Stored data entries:
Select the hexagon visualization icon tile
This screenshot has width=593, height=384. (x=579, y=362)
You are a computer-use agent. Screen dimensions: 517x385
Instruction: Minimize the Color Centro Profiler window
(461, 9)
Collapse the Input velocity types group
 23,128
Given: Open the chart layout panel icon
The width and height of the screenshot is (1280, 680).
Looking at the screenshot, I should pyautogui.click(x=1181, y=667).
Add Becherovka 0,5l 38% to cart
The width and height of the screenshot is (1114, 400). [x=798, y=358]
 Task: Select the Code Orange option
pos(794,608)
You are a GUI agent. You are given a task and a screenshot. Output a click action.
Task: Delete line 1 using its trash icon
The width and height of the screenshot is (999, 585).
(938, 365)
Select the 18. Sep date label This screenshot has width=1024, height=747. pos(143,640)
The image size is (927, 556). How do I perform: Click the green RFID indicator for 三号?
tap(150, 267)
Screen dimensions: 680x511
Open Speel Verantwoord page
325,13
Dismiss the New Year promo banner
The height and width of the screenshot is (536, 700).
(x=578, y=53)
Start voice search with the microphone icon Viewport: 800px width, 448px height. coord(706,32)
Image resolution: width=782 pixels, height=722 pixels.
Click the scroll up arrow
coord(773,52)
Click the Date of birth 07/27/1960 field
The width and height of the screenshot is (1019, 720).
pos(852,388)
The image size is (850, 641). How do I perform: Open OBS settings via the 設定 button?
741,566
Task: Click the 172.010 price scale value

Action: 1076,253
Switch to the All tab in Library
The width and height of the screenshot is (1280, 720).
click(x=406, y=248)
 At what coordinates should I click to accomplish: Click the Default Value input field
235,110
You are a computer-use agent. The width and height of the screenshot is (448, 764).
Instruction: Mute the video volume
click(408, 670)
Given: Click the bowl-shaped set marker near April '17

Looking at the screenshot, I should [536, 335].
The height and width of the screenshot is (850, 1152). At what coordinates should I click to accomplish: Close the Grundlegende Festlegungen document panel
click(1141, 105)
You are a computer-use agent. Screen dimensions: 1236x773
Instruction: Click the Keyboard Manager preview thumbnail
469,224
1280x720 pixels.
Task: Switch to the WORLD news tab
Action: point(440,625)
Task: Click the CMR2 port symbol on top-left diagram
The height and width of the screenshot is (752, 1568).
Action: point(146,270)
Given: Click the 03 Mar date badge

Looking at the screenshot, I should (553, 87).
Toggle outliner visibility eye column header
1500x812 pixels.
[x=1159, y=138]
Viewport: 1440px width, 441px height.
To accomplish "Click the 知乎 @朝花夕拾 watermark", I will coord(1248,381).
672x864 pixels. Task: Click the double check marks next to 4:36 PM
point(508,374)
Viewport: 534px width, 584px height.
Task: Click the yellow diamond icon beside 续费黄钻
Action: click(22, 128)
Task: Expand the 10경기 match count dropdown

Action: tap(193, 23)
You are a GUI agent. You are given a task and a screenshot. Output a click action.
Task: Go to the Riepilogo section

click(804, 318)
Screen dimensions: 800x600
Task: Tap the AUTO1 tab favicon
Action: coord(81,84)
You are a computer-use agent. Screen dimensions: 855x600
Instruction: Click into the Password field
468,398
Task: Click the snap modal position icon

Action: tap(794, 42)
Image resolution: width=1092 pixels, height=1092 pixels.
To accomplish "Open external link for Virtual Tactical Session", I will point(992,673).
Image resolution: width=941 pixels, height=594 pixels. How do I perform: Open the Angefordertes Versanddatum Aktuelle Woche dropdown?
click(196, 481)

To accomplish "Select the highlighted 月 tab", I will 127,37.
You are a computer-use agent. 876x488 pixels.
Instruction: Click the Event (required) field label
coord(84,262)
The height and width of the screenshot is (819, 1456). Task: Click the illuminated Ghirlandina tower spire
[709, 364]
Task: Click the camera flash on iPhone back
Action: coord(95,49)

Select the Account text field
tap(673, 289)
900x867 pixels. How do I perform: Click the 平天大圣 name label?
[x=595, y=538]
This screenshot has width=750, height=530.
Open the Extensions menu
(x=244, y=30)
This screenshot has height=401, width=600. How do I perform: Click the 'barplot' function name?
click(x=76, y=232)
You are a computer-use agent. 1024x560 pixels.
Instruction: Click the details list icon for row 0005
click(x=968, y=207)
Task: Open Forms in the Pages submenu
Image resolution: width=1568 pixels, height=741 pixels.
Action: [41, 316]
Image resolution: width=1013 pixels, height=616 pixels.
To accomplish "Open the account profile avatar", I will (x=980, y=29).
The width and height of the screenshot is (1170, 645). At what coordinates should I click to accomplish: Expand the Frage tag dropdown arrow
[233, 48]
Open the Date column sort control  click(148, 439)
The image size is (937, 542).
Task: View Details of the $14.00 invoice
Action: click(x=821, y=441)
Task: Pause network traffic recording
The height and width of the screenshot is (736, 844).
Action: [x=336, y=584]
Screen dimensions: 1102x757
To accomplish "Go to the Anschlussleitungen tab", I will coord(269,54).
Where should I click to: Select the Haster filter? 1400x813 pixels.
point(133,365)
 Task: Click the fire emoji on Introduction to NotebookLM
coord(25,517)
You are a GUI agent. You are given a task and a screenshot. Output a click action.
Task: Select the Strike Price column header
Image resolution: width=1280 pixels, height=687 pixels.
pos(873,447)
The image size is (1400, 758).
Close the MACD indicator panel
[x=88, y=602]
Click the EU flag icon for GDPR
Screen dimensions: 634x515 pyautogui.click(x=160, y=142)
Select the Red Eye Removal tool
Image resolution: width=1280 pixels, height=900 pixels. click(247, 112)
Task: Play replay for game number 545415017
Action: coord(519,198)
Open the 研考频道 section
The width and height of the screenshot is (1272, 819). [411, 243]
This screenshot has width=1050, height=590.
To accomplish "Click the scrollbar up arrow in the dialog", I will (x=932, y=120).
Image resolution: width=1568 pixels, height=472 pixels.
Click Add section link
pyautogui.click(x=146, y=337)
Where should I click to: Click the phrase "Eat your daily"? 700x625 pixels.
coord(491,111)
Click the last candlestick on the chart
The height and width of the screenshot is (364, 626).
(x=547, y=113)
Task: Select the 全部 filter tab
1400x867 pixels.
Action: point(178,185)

Activity
Repeat only what lies between the first line of the data and the line containing "Given: Open the chart layout panel icon", both of those lines included, exactly as it stands.

Your response
Select the hexagon visualization icon tile
This screenshot has width=593, height=384. (x=579, y=362)
You are a computer-use agent. Screen dimensions: 517x385
Instruction: Minimize the Color Centro Profiler window
(461, 9)
Collapse the Input velocity types group
 23,128
Given: Open the chart layout panel icon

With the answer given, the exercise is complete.